■ Supplied records:

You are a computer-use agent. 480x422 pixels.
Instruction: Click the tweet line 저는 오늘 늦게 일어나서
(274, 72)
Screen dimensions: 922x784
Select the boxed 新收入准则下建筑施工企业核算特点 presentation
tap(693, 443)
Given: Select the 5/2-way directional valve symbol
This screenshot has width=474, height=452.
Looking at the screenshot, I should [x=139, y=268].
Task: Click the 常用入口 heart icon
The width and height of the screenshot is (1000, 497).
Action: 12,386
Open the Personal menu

==

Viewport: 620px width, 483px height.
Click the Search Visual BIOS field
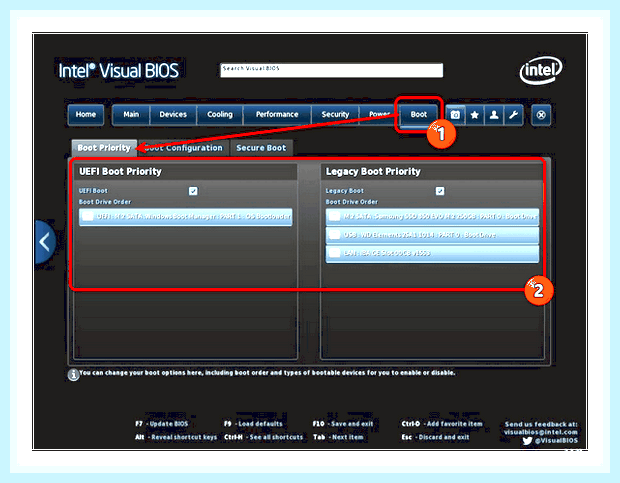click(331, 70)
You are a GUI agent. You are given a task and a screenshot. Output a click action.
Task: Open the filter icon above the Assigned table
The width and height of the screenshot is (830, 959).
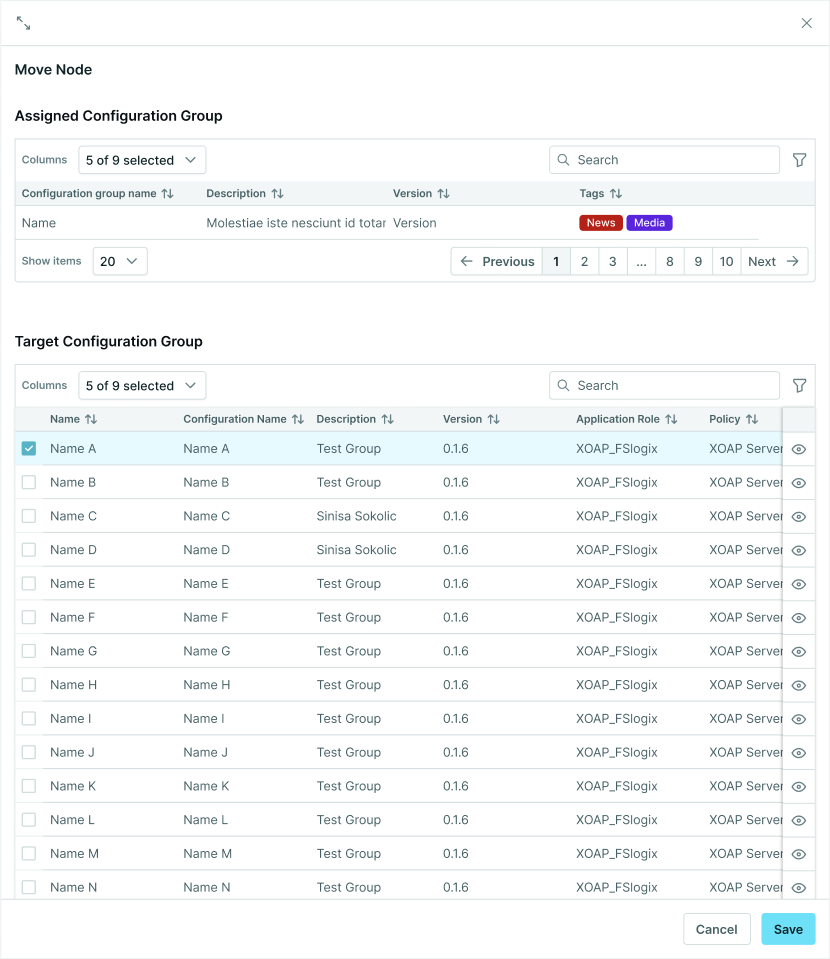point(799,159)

■ Exercise requirements:
Only the lines above starting with the one with "You are a computer-use agent. 480x422 pixels." and going through the one with "Given: Select the" are to be copied, word for word and with both ends kept.

■ The answer:
You are a computer-use agent. 480x422 pixels.
Instruction: Click the tweet line 저는 오늘 늦게 일어나서
(274, 72)
Screen dimensions: 922x784
Select the boxed 新收入准则下建筑施工企业核算特点 presentation
tap(693, 443)
Given: Select the 5/2-way directional valve symbol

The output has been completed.